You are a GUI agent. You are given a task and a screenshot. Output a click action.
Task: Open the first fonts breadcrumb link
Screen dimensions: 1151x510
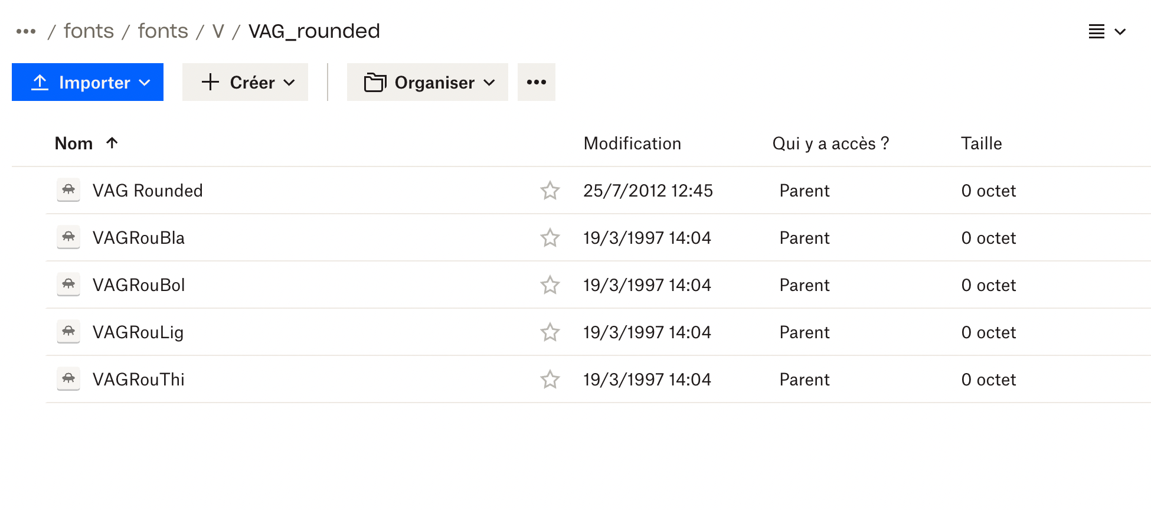point(89,31)
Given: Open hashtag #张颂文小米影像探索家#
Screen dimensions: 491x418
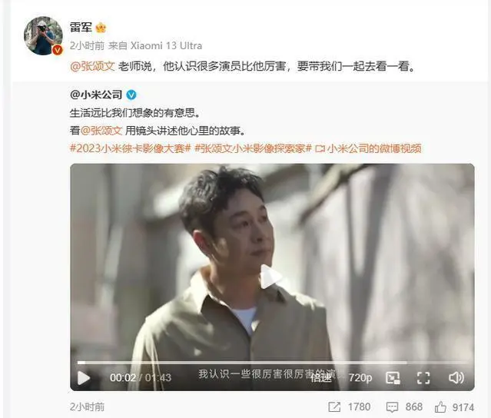Looking at the screenshot, I should [253, 148].
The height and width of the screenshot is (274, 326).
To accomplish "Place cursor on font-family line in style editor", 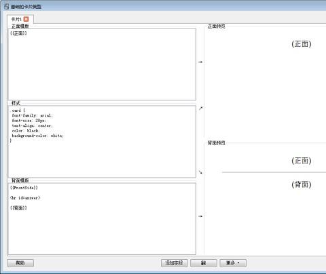I will (x=32, y=115).
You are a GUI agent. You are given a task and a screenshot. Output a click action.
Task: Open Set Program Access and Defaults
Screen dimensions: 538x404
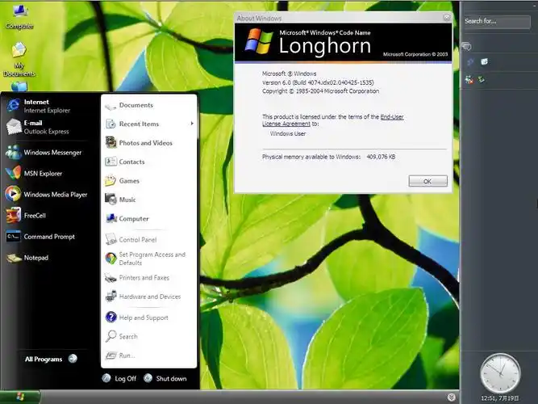coord(151,259)
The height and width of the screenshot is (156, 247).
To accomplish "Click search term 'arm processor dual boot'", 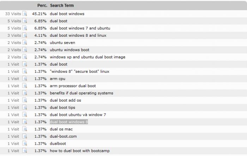I will [73, 86].
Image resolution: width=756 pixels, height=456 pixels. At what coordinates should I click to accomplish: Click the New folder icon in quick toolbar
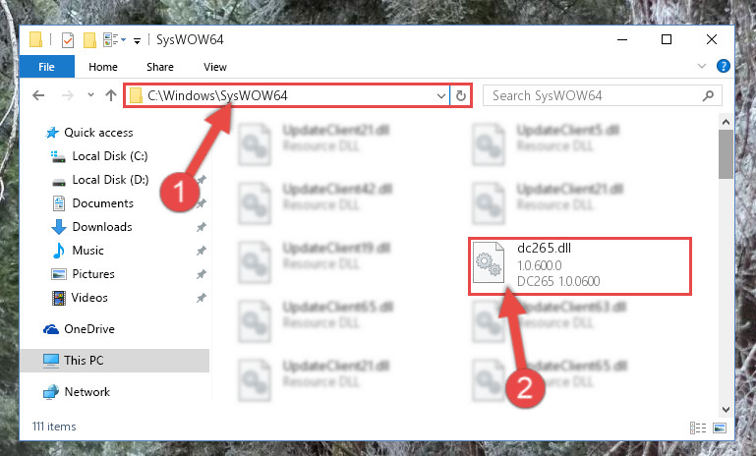pyautogui.click(x=89, y=40)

What is expected:
The copy should hold, exactly, the lines from the one containing "Image resolution: width=756" to the final line of the listing above, with both ends present and no pictures.

Result below:
Image resolution: width=756 pixels, height=456 pixels. At what coordinates should I click to accomplish: Click the New folder icon in quick toolbar
pyautogui.click(x=89, y=40)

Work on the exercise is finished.